Oh, and bad news for men… hops is very strongly estrogenic.  Yes, hops, as in, “used to make beer” hops.  In fact, there’s a condition called Brewer’s Droop that’s caused by a beer brewer handling so much hops that he absorbs it through his skin and begins having problems with, erm, “standing at attention”.  So if you beer drinkers want to stay being “real men”, you’d better start eating organic!

The intake of cruciferous vegetables (like broccoli) is also good for helping the body clear out toxins in general, and can help with removing excessive estrogenic compounds from the bloodstream.

All of these interventions are also obviously good for women, too, since as I mentioned, excessive estrogen is just as bad as too little.  In fact, being exposed to excessive estrogen likely reduces the body’s ability to make its own estrogen.  Any time you add extra hormones to the body from an outside source (like, say, anabolic steroids), your body begins to shut down its own production of that hormone, and eventually, the glands that produce them will atrophy (shrink up and get weak).

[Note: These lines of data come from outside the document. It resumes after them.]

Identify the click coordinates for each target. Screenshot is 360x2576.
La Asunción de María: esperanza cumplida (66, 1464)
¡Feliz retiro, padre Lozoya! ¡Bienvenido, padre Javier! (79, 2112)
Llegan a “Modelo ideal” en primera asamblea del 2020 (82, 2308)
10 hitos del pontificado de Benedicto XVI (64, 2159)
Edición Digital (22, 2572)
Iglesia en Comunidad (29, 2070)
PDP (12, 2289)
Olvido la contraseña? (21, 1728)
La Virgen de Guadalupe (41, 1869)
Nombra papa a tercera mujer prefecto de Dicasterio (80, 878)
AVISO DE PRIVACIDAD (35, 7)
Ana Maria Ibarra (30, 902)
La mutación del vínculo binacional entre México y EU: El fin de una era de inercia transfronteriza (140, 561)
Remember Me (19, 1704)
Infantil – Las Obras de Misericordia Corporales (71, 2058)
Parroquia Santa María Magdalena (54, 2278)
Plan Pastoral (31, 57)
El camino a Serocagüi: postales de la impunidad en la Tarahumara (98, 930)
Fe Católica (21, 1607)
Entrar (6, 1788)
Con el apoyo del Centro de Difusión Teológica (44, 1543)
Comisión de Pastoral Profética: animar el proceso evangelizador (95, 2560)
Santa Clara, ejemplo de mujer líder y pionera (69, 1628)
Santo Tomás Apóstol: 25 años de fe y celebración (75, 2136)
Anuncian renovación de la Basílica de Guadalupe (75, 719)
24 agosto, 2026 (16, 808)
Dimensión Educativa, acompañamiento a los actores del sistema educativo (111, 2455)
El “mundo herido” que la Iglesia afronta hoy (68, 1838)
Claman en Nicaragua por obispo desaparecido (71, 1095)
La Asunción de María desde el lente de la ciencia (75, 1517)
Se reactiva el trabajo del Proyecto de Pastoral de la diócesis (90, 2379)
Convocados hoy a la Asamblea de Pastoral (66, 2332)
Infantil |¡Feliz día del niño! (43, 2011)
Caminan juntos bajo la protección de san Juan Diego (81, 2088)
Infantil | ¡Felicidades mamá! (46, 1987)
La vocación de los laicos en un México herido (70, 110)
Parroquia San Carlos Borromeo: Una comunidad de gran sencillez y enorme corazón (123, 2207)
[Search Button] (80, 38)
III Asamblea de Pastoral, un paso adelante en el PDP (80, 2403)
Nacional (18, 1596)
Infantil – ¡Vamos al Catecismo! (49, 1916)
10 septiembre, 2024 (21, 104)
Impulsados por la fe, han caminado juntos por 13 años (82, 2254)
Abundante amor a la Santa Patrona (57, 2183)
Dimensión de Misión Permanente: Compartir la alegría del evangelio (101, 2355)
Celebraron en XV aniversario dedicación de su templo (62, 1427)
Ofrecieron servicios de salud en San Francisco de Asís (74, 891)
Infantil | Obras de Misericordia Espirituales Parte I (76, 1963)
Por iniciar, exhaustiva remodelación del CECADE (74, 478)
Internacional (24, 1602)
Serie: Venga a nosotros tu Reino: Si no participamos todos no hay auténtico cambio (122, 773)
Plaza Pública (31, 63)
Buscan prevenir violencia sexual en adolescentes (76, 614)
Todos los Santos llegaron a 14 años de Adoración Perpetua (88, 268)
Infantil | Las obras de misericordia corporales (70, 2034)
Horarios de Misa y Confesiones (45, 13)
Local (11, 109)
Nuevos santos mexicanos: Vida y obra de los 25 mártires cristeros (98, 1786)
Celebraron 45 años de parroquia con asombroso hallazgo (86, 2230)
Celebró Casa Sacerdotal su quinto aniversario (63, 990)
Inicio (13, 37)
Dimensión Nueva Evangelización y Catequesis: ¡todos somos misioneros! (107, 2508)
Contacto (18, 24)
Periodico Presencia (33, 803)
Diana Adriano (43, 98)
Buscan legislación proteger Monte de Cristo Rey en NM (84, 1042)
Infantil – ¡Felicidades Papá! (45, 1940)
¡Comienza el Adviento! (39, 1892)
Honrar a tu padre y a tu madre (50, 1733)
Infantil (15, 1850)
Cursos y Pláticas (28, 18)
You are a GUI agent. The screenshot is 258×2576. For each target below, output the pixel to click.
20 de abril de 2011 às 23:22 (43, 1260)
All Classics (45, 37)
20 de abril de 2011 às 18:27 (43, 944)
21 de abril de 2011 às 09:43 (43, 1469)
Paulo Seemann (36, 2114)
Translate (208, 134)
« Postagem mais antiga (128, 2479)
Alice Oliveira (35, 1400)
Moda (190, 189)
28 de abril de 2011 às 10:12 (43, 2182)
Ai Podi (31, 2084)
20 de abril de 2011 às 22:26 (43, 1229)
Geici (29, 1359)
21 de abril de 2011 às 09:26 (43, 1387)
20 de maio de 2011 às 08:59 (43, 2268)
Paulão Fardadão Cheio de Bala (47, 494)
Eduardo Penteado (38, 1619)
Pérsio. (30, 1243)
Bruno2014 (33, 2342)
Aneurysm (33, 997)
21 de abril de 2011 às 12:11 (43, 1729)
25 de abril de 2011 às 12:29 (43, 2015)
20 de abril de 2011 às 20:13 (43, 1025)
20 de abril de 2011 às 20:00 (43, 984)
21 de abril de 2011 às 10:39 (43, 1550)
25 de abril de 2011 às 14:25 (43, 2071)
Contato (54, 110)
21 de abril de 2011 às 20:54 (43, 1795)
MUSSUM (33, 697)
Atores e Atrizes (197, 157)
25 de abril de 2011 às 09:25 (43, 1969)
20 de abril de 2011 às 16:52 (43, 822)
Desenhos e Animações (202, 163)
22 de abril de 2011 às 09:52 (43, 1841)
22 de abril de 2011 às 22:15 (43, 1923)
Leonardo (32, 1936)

Soy is another plant that has pro-estrogenic compounds, and huge, raging debates go on all over the Internet about whether or not soy is a dangerous thing to consume.  To be quite honest, the evidence is conflicting and there’s no clear answer, so I’ll just say this.  Considering the potential for hormonal influence, it’s probably a good idea to avoid massive quantities of soy.  Not avoidance entirely… I don’t think that’s necessary… but if you’re guzzling down a gallon of soy milk and day and eating loads of fast food (which uses a ton of soy protein), then you might be causing problems for yourself.

So, to sum up, here’s a list of things to do to avoid problems with these major hormones involved with aging:

  • Get vigorous exercise regularly
  • Get sufficient sleep and don’t eat before bedtime
  • Reduce your stress
  • Stick to unrefined (whole) foods that are organic
  • Filter your water and try to reduce exposure to man-made chemicals

Those are the major areas in which you can make a difference most easily before you go running to the doctor for HRT.  The natural methods to living longer are always the best ways.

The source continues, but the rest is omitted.